The vaccine is one of four currently being developed in China, with SinoVac chief executive Yin Weidong saying he hoped to be able to distribute the treatment to countries including the US and Europe.

"At the very beginning, our strategy was designed for China and for Wuhan,” Mr Yin said, referring to the central Chinese city that became the epicentre of the virus in late 2019. “Soon after that in June and July we adjusted our strategy, that is to face the world,"

Chinese vaccines have been traditionally blocked by governments in the US, Europe, Japan and Australia, but the firm hopes to be able to sidestep regulations as the pandemic continues to spread.

"Our goal is to provide the vaccine to the world including the US, EU and others," Mr Yin added.

Governments across the globe have poured funding into vaccine programmes to stem the spread of the virus which has killed some 979,000 people worldwide and infected 32 million.

And while more than 170 nations have rallied around the World Health Organization’s COVAX programme - which seeks to counterract so-called ‘vaccine nationalism’ by ensuring widespread distribution - China, long with Russia and the US, has opted out of the scheme.

Alongside SinoVac, other leading vaccine programmes in the country include military-affiliated CanSino and the state controlled Sinofarm, which has two in operation.

Its CoronaVac trial currently includes 24,000 participants across Brazil, Turkey and Indonesia. Further trials are scheduled the Bangladesh and possibly Chile.

Mr Yin said the firm had chosen those locations due to their serious outbreaks and limited capacity for research and development.

The company projects it will be able to produce a few hundred million doses of the vaccine by February or March of next year - with priority given to those countries hosting human trials.

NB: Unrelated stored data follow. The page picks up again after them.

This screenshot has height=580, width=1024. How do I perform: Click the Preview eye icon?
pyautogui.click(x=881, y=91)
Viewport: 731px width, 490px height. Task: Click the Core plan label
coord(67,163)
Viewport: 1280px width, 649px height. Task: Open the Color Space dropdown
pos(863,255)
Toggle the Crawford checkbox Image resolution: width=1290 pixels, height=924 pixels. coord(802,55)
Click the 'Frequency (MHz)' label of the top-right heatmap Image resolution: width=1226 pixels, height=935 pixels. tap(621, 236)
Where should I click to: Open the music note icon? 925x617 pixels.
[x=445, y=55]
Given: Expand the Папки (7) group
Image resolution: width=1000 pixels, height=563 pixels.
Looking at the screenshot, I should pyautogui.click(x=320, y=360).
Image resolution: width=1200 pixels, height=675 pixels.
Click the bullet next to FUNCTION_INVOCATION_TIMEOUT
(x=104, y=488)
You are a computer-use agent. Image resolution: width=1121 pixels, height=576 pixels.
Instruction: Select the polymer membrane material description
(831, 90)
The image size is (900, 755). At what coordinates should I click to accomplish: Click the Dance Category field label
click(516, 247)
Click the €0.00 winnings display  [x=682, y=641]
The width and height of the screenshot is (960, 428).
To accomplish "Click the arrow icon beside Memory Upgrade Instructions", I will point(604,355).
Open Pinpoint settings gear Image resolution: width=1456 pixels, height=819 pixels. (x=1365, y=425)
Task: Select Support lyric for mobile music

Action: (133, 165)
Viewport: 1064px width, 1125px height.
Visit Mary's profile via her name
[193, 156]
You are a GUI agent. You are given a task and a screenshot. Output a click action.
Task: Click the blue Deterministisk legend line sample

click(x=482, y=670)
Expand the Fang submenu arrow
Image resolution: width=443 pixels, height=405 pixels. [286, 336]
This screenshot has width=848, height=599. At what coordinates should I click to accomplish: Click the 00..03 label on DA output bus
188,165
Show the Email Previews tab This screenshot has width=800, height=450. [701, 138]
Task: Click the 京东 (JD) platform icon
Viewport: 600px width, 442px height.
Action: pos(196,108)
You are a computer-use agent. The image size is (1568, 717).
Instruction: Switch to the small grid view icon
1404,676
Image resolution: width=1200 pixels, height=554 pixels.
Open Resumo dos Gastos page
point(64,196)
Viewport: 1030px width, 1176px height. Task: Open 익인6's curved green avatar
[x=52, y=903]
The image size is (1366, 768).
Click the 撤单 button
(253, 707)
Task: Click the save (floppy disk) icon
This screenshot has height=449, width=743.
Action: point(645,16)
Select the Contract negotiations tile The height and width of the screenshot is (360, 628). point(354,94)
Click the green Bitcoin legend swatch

Small doses are also being tested on the elderly and children within the borders of China in response to growing reported cases globally in the two age groups. Despite not having yet passed the third phase of clinical trials, tens of thousands in China have already been injected with the treatment as part of an emergency provision.

Beijing had previously permitted the “emergency use" of potential vaccines that were under development for at-risk populations like border personnel and medical workers if companies could show "good safety and good antibodies" from tests of about 1,000 people.

Around 90 per cent of SinoVac staff have also received the treatment, which has not yet had its efficacy proven, including Mr Yin, who was among its first recipients.

"This is kind of a tradition of our company," he told reporters on a factory tour, adding that he had done the same with a hepatitis vaccine under development.